Ce livre m’a fait vivre une expérience étonnante : je vous la raconte en deux mots.
D’abord, j’ai pesté : je ne comprenais rien ou pas grand-chose. Le propos, métaphorique, allégorique, philosophique, symbolique me laissait plus ou moins à la porte. J’avais beau vouloir entrer, rien à faire. Il me semblait parfois m’approcher du but : tiens, c’est peut-être une quête de la Vérité dont il est question. Oui mais quelle Vérité ? N’y a-t-il qu’une Vérité ? Non, c’est plutôt l’histoire d’un looser halluciné, paumé et frappadingue (c’est lui qui le dit), vivant en marge d’une société plutôt violente, un homme qui chercherait à atteindre une espèce de royaume (perdu?) où régnerait encore l’innocence. Oui, c’est plutôt ça, une espèce de parcours spirituel vers une forme de pureté qui n’existe plus dans notre monde sinon sous forme de traces, notamment dans l’Art et peut-être aussi dans la beauté de la nature. Encore faut-il être capable de la voir, cette beauté, qui peut n’apparaître que de façon fort éphémère. « Lorsque l’on agit contre son propre intérêt (lorsqu’on se sabote), [comme le fait le narrateur] c’est toujours par fidélité à une chose plus obscure dont on sait secrètement qu’elle a raison. »

----------

**Consigne:**
Citez le texte sur ce livre en entier, sans y changer un mot. Les items ne sont d'aucune utilité pour ce travail.

----------

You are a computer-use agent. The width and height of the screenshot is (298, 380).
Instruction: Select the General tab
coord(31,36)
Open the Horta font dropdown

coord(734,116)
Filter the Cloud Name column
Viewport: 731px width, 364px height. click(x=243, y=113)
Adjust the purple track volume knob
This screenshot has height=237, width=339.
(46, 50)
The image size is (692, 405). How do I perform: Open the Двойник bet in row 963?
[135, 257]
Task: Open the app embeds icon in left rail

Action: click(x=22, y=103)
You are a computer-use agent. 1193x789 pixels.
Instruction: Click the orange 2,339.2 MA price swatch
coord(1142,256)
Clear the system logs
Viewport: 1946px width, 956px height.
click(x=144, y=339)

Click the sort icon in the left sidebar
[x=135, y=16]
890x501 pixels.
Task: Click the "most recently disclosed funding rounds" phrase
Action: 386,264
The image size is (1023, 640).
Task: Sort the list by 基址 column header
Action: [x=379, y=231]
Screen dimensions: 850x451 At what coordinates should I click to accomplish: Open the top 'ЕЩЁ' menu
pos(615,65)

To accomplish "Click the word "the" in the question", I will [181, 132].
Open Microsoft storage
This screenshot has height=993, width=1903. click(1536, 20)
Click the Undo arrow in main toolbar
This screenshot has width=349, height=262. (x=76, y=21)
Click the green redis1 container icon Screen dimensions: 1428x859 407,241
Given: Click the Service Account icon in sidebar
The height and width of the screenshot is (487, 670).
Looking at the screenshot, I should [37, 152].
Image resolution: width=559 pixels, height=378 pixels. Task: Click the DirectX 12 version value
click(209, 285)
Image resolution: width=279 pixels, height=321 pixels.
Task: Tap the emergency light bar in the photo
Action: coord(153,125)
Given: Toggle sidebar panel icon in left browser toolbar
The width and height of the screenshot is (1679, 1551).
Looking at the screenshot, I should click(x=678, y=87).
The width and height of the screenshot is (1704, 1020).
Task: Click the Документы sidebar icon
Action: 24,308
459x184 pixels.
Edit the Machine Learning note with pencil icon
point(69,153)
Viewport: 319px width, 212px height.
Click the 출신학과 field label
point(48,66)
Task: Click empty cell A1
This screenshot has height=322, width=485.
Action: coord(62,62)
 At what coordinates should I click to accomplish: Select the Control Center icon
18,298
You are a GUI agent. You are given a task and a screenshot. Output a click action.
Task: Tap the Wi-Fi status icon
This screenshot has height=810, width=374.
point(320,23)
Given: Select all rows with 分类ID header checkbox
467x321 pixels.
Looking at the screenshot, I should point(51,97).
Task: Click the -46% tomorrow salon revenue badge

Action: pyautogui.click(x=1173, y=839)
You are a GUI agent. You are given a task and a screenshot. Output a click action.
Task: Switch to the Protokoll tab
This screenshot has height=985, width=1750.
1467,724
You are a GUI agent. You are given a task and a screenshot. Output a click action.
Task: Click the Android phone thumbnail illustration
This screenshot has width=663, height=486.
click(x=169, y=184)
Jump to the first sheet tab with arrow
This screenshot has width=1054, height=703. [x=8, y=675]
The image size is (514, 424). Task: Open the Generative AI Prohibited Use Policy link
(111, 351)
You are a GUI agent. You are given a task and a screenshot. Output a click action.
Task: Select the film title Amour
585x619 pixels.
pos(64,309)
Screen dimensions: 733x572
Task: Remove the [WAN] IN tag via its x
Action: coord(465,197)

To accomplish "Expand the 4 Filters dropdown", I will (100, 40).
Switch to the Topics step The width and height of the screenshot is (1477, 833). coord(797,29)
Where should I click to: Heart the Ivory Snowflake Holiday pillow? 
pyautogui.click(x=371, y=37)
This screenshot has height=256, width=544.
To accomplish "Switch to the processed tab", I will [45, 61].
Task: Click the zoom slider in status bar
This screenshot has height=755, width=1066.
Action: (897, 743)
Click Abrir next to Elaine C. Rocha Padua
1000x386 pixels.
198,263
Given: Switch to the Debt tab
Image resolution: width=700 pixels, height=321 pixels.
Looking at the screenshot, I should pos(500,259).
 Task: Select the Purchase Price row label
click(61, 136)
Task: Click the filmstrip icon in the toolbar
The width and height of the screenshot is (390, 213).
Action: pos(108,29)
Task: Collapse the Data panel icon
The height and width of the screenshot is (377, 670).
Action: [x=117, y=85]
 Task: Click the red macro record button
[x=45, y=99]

----------

**Réponse:**
Ce livre m’a fait vivre une expérience étonnante : je vous la raconte en deux mots.
D’abord, j’ai pesté : je ne comprenais rien ou pas grand-chose. Le propos, métaphorique, allégorique, philosophique, symbolique me laissait plus ou moins à la porte. J’avais beau vouloir entrer, rien à faire. Il me semblait parfois m’approcher du but : tiens, c’est peut-être une quête de la Vérité dont il est question. Oui mais quelle Vérité ? N’y a-t-il qu’une Vérité ? Non, c’est plutôt l’histoire d’un looser halluciné, paumé et frappadingue (c’est lui qui le dit), vivant en marge d’une société plutôt violente, un homme qui chercherait à atteindre une espèce de royaume (perdu?) où régnerait encore l’innocence. Oui, c’est plutôt ça, une espèce de parcours spirituel vers une forme de pureté qui n’existe plus dans notre monde sinon sous forme de traces, notamment dans l’Art et peut-être aussi dans la beauté de la nature. Encore faut-il être capable de la voir, cette beauté, qui peut n’apparaître que de façon fort éphémère. « Lorsque l’on agit contre son propre intérêt (lorsqu’on se sabote), [comme le fait le narrateur] c’est toujours par fidélité à une chose plus obscure dont on sait secrètement qu’elle a raison. »